Anleihe

Nicht nur Privatpersonen benötigen Kredite. Auch der Staat braucht Geld, um Investitionen zu tätigen. Deshalb leihen sich der Bund oder Gemeinden Geld von Bürgern. Der Anleger investiert sein Geld für eine bestimmte Zeit und er bekommt dafür regelmäßige Zinszahlungen. Wegen dieser Zinsen werden Anleihen auch festverzinsliche Wertpapiere genannt. Am Ende der Laufzeit erhält der Anleger sein Geld zurück. Er kann es auch zwischendurch an die ausgebende Stelle zurückgeben oder an der Börse verkaufen, allerdings zu je nach Zinsentwicklung schwankenden Kursen.

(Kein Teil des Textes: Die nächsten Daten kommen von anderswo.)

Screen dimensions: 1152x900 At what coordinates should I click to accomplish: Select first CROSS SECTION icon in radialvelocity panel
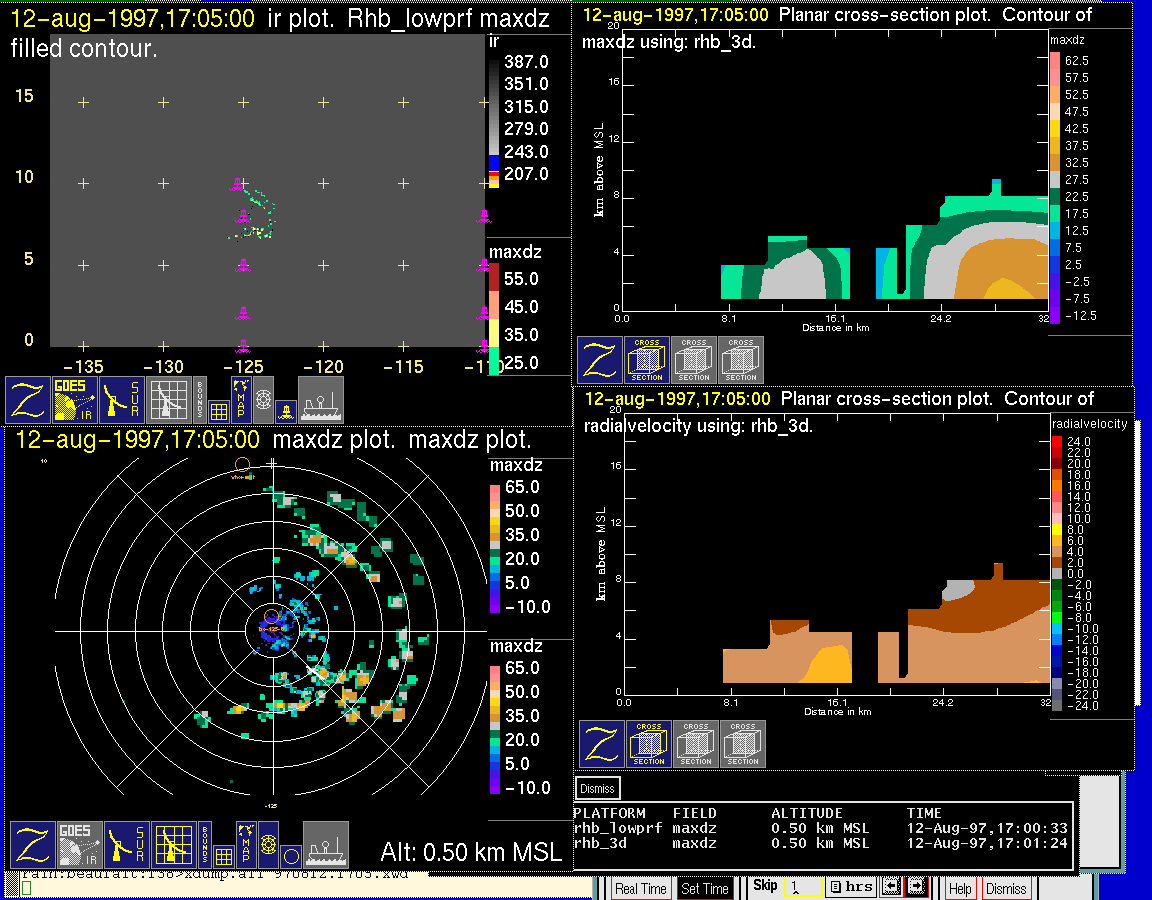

Neben dem Staat leihen sich auch Banken und selbst Unternehmen Geld bei Privatpersonen.
 
Wer sollte in Anleihen investieren?
 
Anleihen eignen sich besonders für konservative Anleger. Sie erhalten einen jährlich stabilen Ertrag, die Ausschüttung. Gleichzeitig halten sich die Kursschwankungen in Grenzen.
 
Vorteile
 

  • Auszahlung des eingesetzten Kapitals am Ende der Laufzeit, wenn dies in den Anleihebedingungen vorgesehen ist.
  • Hohe Sicherheit bei Anleihen mit entsprechendem Rating
  • Fixe Laufzeit
  • Fixe Verzinsung, also regelmäßige Zinsausschüttung
  • Hohe Produkttransparenz

 
Nachteile
 

  • Bei einem Verkauf während der Laufzeit kann der Kurs unter dem Kaufpreis liegen.
  • Je schlechter die Bonität, desto höher die Rendite - Vorsicht bei Veranlagungen, die eine über dem Marktdurchschnitt liegende Rendite versprechen.